泣きはらした目で、赤く染まった鼻で、でもそれらを隠そうとはせずに、レンはしっかりとファイの目を見つめて叫んだ。答えなど、とうの昔に決まっているのだから、悩む必要などありはしないのだ。
これから先ずっと一緒にいたいと想える相手に出逢って、その人との間に新しい命を見つけられた時から、レンにとって辿りたい道は一つしかなかったのだから。

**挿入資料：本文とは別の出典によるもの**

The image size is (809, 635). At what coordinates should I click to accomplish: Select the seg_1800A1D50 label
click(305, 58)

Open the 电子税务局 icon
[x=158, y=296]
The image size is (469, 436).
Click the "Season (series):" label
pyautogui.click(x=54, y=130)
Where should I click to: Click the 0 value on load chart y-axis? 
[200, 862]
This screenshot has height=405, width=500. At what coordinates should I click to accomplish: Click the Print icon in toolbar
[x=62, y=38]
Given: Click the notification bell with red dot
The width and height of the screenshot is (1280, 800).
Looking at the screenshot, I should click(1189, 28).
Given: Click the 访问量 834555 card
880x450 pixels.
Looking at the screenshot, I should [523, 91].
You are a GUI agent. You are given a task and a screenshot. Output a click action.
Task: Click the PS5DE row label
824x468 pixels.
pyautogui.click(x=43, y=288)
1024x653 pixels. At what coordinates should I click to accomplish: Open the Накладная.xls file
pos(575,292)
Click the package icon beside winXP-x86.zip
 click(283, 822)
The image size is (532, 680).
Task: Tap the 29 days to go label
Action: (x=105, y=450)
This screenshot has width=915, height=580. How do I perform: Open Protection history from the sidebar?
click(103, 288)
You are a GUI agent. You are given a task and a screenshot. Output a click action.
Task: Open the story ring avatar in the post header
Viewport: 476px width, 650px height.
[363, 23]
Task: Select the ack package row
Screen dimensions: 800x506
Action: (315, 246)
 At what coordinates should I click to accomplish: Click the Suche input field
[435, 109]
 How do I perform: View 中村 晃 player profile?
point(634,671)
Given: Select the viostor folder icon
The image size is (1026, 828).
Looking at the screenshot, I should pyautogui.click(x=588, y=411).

ファイは優しく微笑み、取り上げた指輪をするりとレンの左薬指にはめて、またしっかりと抱きしめた。この柔らかい髪も、仄かな甘い香りも、頭の先から爪先までを全力で愛したいと想える人に出逢えたことが、ファイにとって一番の奇跡。それによって抱くことが出来た想いこそが、ファイにとって一番の永遠になるのだ。

侑『ファイ先生!プロポーズ成功おめでとー!!』
レ「!?」

キーン、鼓膜を震わす声が反響する。甘ったるい角砂糖を全力で潰すような、例えるならそんな感じ。最高潮まで達していたムードは、侑子の館内放送により無惨にも砕かれた。レンの感動の涙が引っ込んでしまうのも無理はない。

四『うあああおめでとうございますーっ!』
レ「え……」
侑『会場のスクリーンで様子を見てたみんなも、ハラハラしたり号泣したり大忙しだったわー!』
フ「いやー、本当に良かったぁ。万が一フられでもしたらどうしようかとー」
侑『まったまたぁ!失敗する気なかったくせにー!』
ラ『ファイ先生、かっこよかったぞ!』
ソ『モコナ感動しちゃったー』
レ「……ファイ、まさか」
フ「うん。今までの下り、ぜーんぶ会場のみんなに筒抜けー」
レ「っ……!!!」

ベンチの背にうなだれるレンの心境は、穴があれば隠れたい、むしろ自ら掘ってでも隠れたい、といった感じだろうか。
しかし、この盛大なドッキリに今更怒る気もしなかった。校内放送を使って二人の出逢いやプライベートを暴露されたりしているうちに、変な耐性が出来たのかもしれない。
それ以上に、「ファイ先生レン先生おめでとー!」「お二人ともお幸せにー!」といった中から聞こえてくる声は、二人を祝福しているものばかりだった。
恥ずかしい以上に、今は、どうしようもなく嬉しかった。

侑『これはあたしからのお祝いよー!』
フ「!」
レ「!」

雪が舞う夜空に、大輪の花が次々に咲き誇る。さすが堀鐔学園の理事長、花火を打ち上げるとは、やることがいちいち派手だ。しかし、それによって二人のムードは元に戻っていた。
次々にリズムよく打ち上げられる花火に照らされながら、自然に寄り添いあい、レンはファイの肩に頭を乗せて、ファイは腕を伸ばしレンの肩を抱いた。

フ「パーティー終わったら籍入れにいこうねー」
レ「早っ」
フ「ダメー?」
レ「……ううん。最高の誕生日プレゼント」

12月25日、クリスマスでありレンの誕生日でもある日。その日にもう一つ、大切な記念日が増えそうだ。
ファイの顔が近づいてきたので、レンは反射的に目を閉じた。この瞬間も会場のスクリーンに映し出されている、という思考も脳裏を過ぎったが、ここまで来たらどうでも良い。
雪が頬に触れる感触と、花火の音を聞きながら、視界を閉ざして、見せつけるように夢中でキスを交わした。